My anthropologically bent friend believes it was sheer social turbulence that kept our forefathers locked in holy matrimony. Simply put, they NEEDED one another. Rent couldn't be paid on one income. Immigration into a new country was too lonely and hard alone (beyond economics). Partnership was viewed as a way to "make it"--a way to stabilize.

Now, we all "single ladies" and "can find another you in a minute". Women can afford to buy their own properties. Men continue to and have many options. We can choose from many different "options" and as soon as we get bored or are just not "feeling it", we can move onto the next. We're marrying later and we're divorcing more frequently. And why would divorce not be the logical solution if you're not getting along, feeling bored with the monogomy (oops, I meant monotony), and especially if you don't NEED the other to "make it" in this country.

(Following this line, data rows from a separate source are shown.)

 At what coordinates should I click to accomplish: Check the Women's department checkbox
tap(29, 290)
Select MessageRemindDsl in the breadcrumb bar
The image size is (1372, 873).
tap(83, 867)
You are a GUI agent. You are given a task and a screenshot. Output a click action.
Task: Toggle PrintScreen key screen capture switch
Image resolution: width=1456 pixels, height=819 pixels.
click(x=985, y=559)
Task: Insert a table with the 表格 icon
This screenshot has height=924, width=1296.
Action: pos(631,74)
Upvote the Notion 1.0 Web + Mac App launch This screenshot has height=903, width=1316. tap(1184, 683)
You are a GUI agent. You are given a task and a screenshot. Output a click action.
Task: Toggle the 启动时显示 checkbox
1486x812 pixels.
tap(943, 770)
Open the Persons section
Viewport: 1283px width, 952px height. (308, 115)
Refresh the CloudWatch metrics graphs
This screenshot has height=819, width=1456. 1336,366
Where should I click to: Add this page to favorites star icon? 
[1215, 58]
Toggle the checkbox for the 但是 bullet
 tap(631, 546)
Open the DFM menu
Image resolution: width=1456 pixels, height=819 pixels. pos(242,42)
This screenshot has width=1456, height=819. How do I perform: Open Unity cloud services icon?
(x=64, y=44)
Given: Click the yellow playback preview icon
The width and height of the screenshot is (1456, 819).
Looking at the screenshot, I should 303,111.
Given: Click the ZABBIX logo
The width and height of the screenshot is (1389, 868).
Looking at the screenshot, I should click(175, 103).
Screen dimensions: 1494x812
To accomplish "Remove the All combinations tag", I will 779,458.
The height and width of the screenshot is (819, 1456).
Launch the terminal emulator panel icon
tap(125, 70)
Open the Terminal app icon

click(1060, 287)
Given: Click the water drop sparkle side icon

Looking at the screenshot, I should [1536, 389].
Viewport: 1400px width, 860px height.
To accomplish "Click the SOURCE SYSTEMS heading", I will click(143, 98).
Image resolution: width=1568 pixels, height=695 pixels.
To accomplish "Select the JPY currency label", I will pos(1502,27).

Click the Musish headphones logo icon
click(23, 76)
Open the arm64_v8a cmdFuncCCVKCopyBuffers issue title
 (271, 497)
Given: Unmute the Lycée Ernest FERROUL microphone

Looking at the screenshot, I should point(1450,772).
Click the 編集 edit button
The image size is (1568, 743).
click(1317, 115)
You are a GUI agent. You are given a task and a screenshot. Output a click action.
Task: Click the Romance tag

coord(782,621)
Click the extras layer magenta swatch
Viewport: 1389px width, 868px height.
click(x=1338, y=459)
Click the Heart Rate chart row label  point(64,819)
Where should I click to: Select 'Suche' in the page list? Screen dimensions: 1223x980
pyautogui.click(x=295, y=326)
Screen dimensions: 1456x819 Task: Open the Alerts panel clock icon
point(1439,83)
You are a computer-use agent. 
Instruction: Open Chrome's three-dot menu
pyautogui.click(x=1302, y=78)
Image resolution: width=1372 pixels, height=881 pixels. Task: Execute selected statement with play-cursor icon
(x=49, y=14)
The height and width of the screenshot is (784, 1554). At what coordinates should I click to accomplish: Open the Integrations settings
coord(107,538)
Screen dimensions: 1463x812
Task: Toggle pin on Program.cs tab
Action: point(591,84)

Is it true? Did our forefathers stay together out of sheer need? or did something deeper (and more romantic and noble) keep them together? Now that we're financially independent, have all kinds of racial, educational, personality and body type options, do we feel compelled to have shorter relationships that aren't expected to last the long haul? What's the benefit of "forever"? Why "forever"? Pros? Cons? Pros and cons to 1-2 year flinglationships?

Why is it so hard to take Al Green's advice to just "STAY TOGETHER"?